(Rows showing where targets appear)
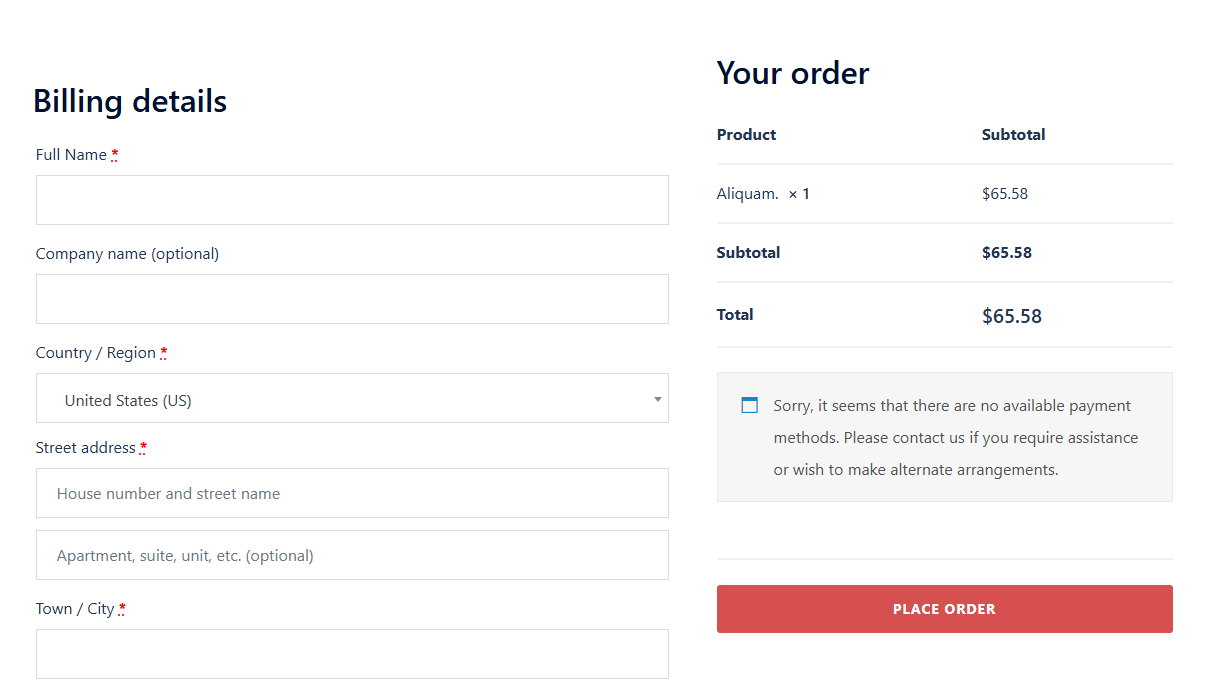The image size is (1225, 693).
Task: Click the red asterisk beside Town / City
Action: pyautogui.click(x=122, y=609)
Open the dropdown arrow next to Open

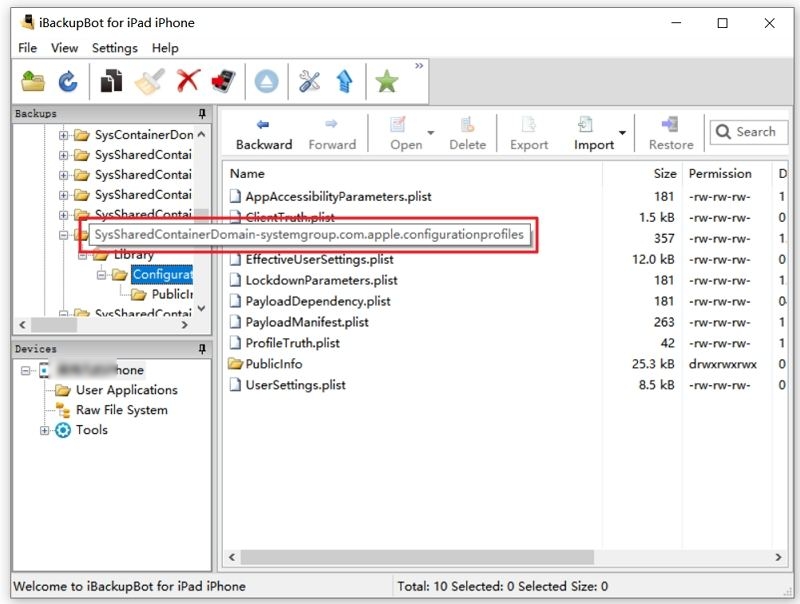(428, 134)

The task
Collect every line of the records above that contains the string "Open", matching case exactly.

Solved exercise
Open the dropdown arrow next to Open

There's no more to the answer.